隨着linux系統使用的普遍性,對linux用戶及系統安全要求也隨之提升,單純從單位制度,用戶安全意識上來規范,並不能杜絕弱口令,必須從技術上要求用戶定時修改復雜的密碼,從而提高用戶和系統的安全性。
密碼策略的2個基本
一個密碼最長使用期限,另一個是密碼復雜度;這兩個分別是/etc/login.defs 和/etc/pam.d/system-auth來控制。
1. vi /etc/login.defs
PASS_MAX_DAYS 90 #密碼最長使用期限 PASS_MIN_DAYS 5 #密碼最短使用期限 PASS_MIN_LEN 8 #密碼最短長度 PASS_WARN_AGE 10 #多少天前提醒修改密碼
2. /etc/login.defs 和/etc/pam.d/system-auth
password requisite pam_cracklib.so try_first_pass retry=5 type= #控制密碼復雜度
配置文件中pam_cracklib.so用於密碼檢查,在不做任何修改前,pam_cracklib.so能做簡單的短密碼,字典密碼檢查,但是這種要求遠遠達不到密碼口令復雜度要求,還需要做其他額外的配置,system-auth修改后立即生效。而且這一行不能被注釋掉,注釋掉操作系統上的任何用戶都不能修改密碼,一旦修改密碼就會提示:passwd: Authentication token manipulation error。

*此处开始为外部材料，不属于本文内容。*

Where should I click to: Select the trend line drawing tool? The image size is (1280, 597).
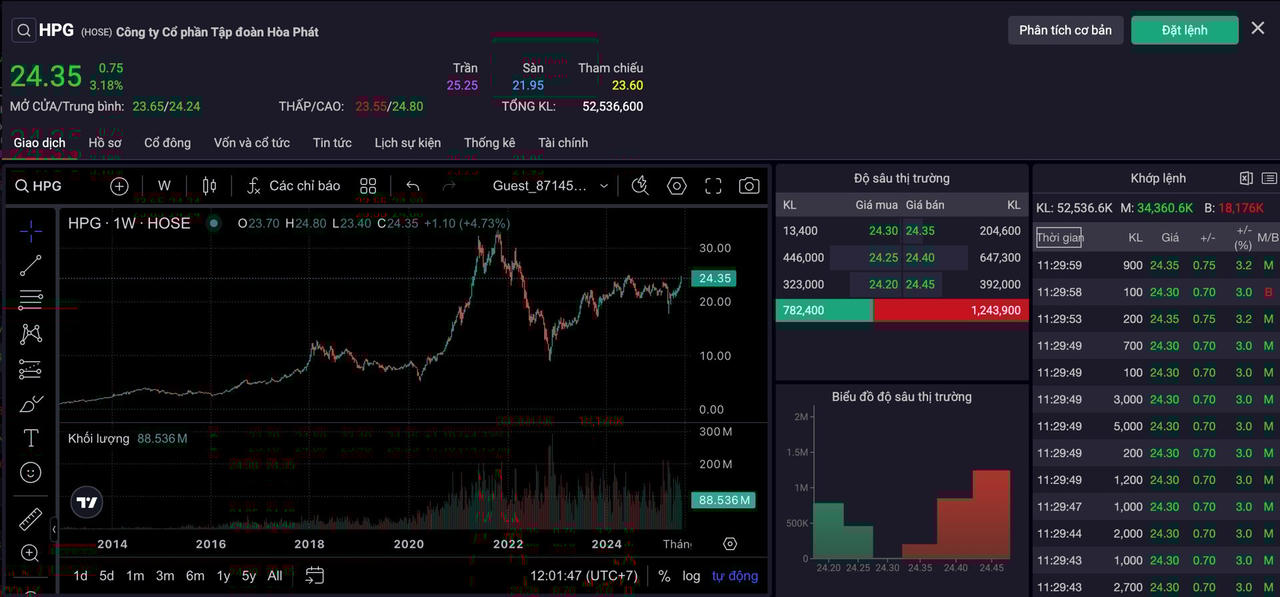tap(31, 265)
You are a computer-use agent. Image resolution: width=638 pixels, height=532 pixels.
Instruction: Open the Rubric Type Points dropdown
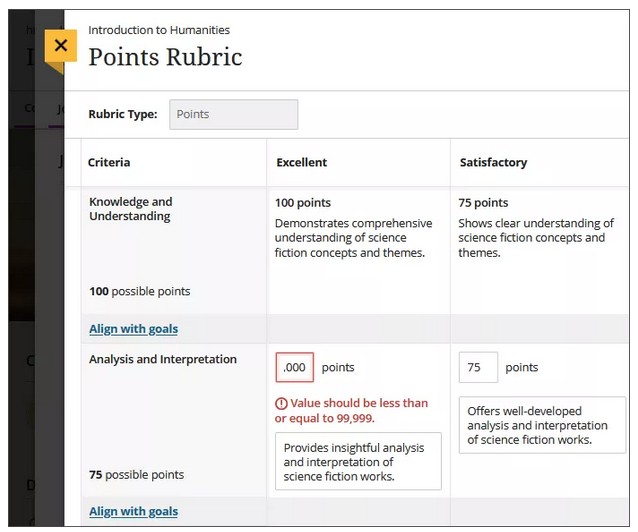pos(233,114)
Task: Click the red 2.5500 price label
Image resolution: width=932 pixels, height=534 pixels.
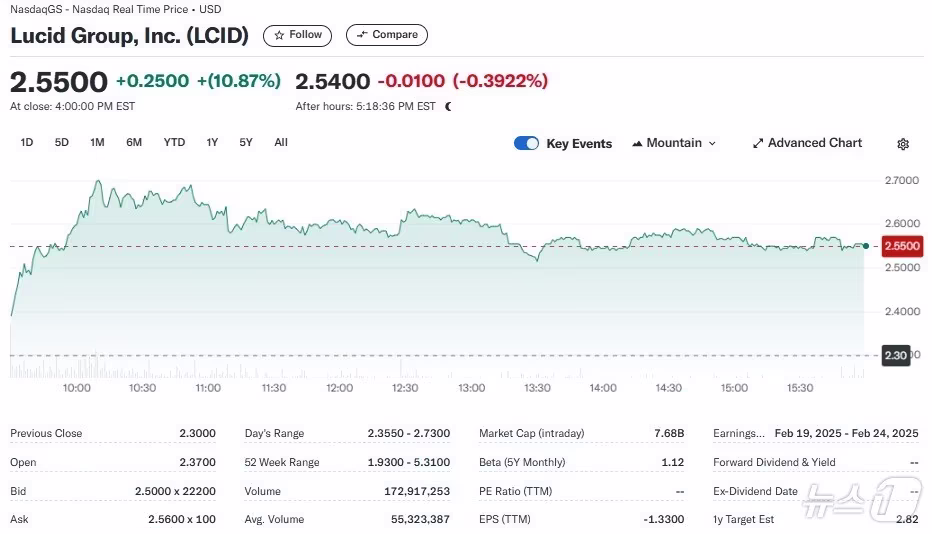Action: tap(902, 246)
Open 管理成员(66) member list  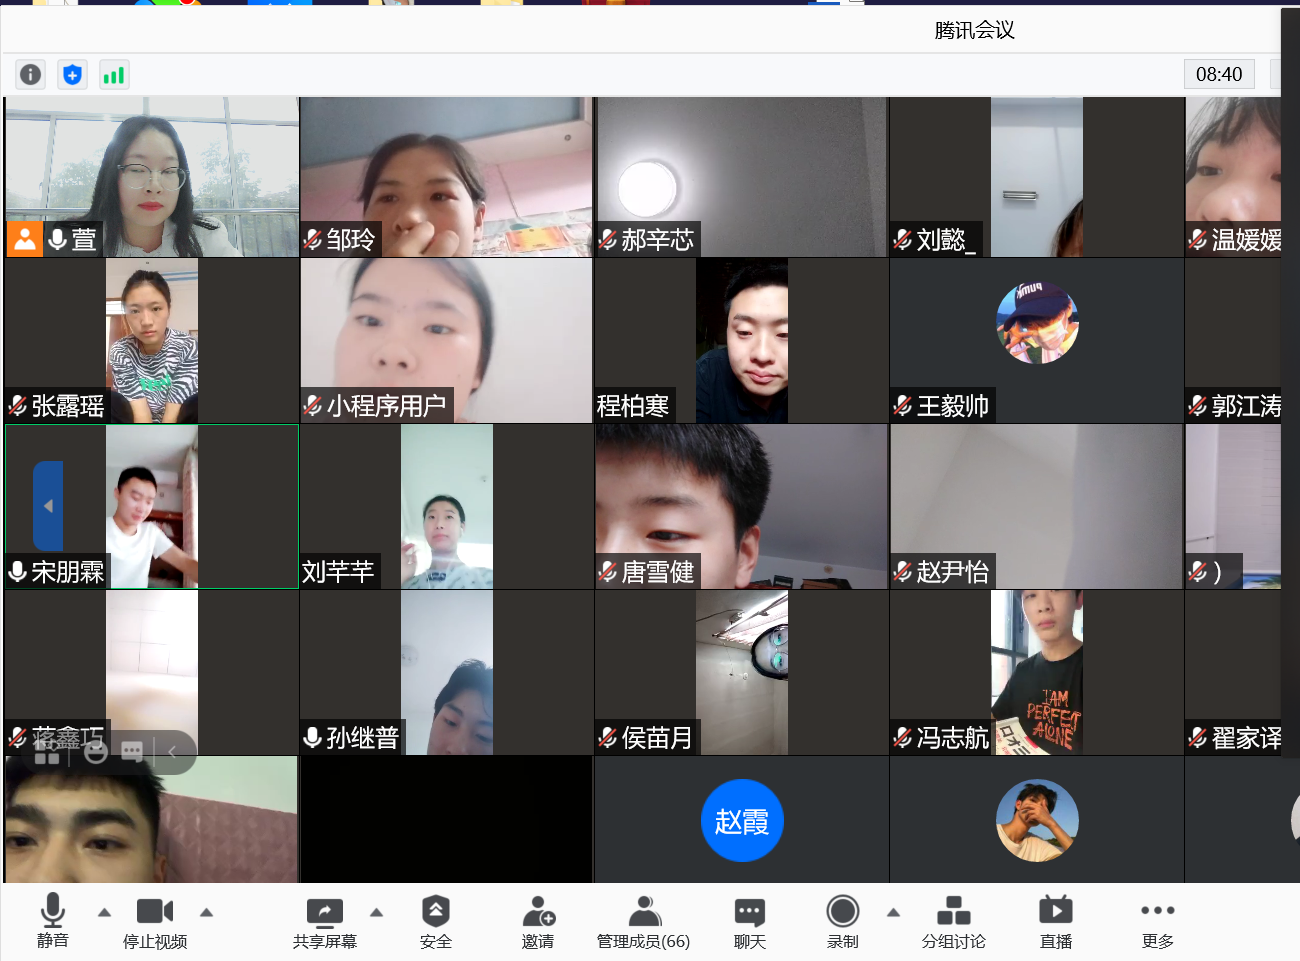click(644, 921)
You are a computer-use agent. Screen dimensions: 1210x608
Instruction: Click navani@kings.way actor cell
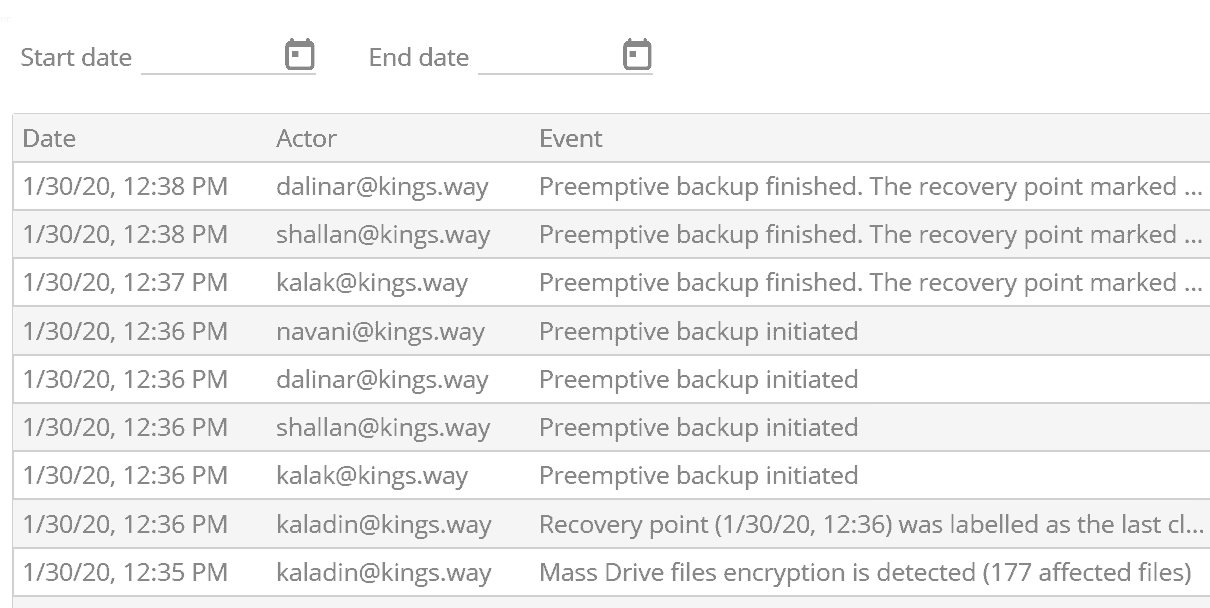coord(380,331)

修改密碼策略復雜度:至少大寫一個,小寫一個,數字一個,特殊字符一個,密碼長度9位以上。
#password requisite pam_cracklib.so try_first_pass retry=3 type= password requisite pam_cracklib.so try_first_pass retry=5 dcredit=-1 lcredit=-1 ucredit=-1 ocredit=-1 minlen=8 remember=5 #修改后
字段解釋:
retry=5 定義登錄、或修改密碼失敗后,可以重復的次數
type= 選項,定義用戶修改密碼時的提示內容,一般不管
dcredit=-1 至少一個數字
lcredit=-1 至少一個小寫
ucredit=-1 至少一個大寫
ocredit=-1 至少一個特殊字符
minlen=8 密碼最短長度為5位
remember=5 不能重復使用前5次使用過的密碼
有時會看見dcredit=3,這種后面是正數,正數代表的是至多有3個數字。